[DRBD-user] DRBD and KVM for a HA-Cluster ?

Fri Jan 7 22:00:44 CET 2011

Digimer wrote:
> 
> Let's try some ASCII art. :)
> 
>  [VM1]   [VM2]
>    |       |
>  [LV1]   [LV2]
>    |       |
>  [____VG1____]
>        |
>  [_DRBD - PV_]
>    |       |
> [Node1] [Node2]
> 
> You can run VM1 and VM2 on either node, but not both nodes at 
> once. VM1 and VM2 can both be running on Node1 or Node2, or 
> one on each. While a given VM is running, it and only it will 
> be modifying the underlying LV.
> By the very nature that the VM can not run in two places at 
> one is why the inodes will never be updated in two places at once.
> 
> >> The risk here, though, is with split-brains.
> >>
> >> Consider this;
> >>
> >> You have two partition on your DRBD; one each for two VMs. In
> > 
> > Why do i have two partitions ? I thought, from the VM's 
> point of view, i have one partition. 
> > I thought that DRBD makes out of two physical independent 
> devices one logical device, like a RAID1. Right ?

**GIVEN TASK 1**
In the DRBD mailing list thread, on which nodes can VM1 and VM2 run?
The records have no connection to the text.

**MATERIAL**
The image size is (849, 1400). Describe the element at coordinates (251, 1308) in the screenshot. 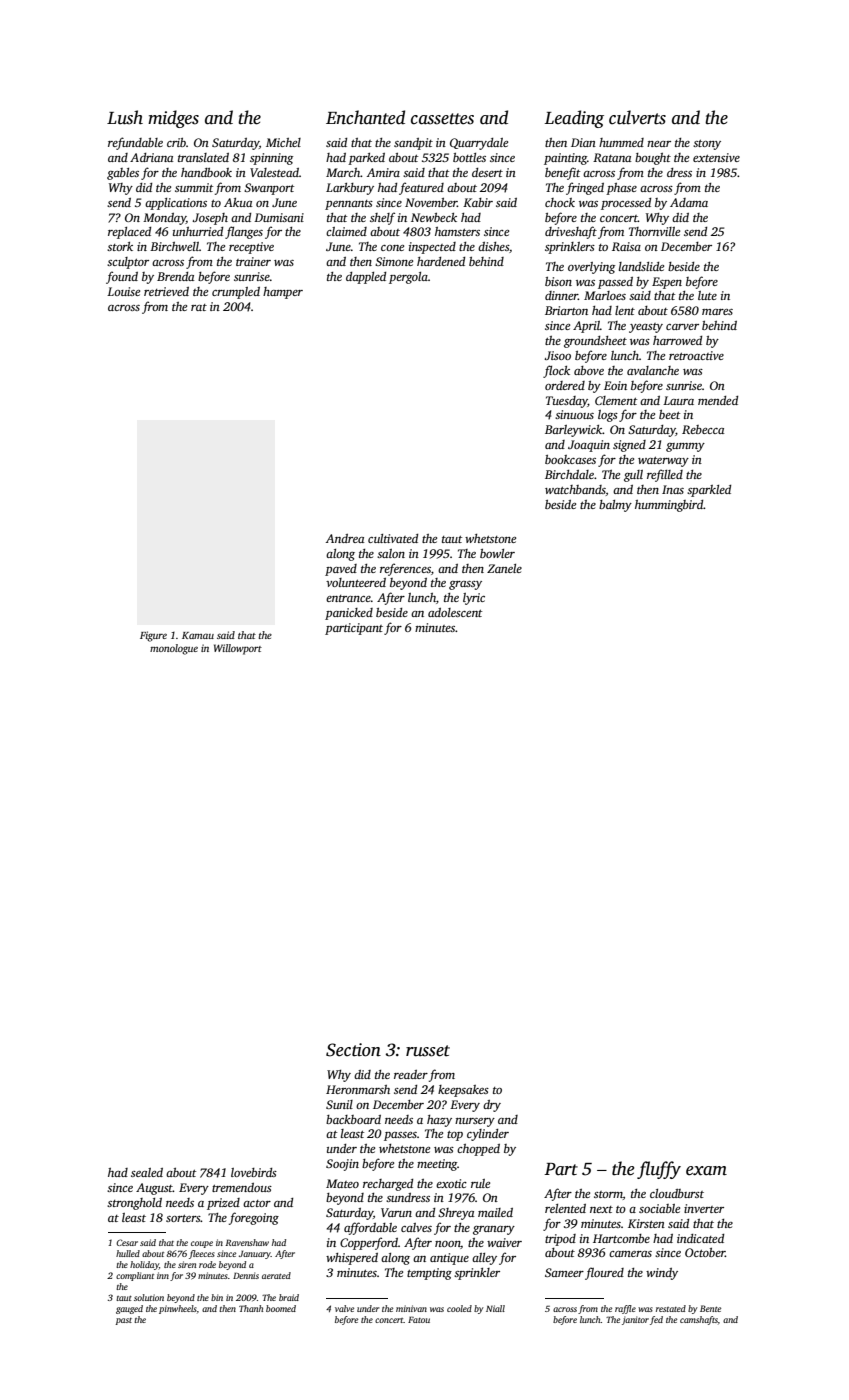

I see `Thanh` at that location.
* * *
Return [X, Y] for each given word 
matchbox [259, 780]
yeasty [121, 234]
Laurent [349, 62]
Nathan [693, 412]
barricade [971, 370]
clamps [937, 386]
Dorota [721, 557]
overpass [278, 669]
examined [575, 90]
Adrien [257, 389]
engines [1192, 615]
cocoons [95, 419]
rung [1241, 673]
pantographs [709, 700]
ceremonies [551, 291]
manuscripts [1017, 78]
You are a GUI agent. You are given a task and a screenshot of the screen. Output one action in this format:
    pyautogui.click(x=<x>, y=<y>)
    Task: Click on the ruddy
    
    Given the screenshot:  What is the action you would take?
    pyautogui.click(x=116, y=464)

**GIVEN TASK 2**
In the records, swap "element" for "item" in the lines from the one containing "The image size" through the one containing "at that location.", inclusive, and change nothing else. Give only those lines, without the pictures.

**EXERCISE RESPONSE 1**
Either node, but not both nodes at once.

**EXERCISE RESPONSE 2**
The image size is (849, 1400). Describe the item at coordinates (251, 1308) in the screenshot. 

I see `Thanh` at that location.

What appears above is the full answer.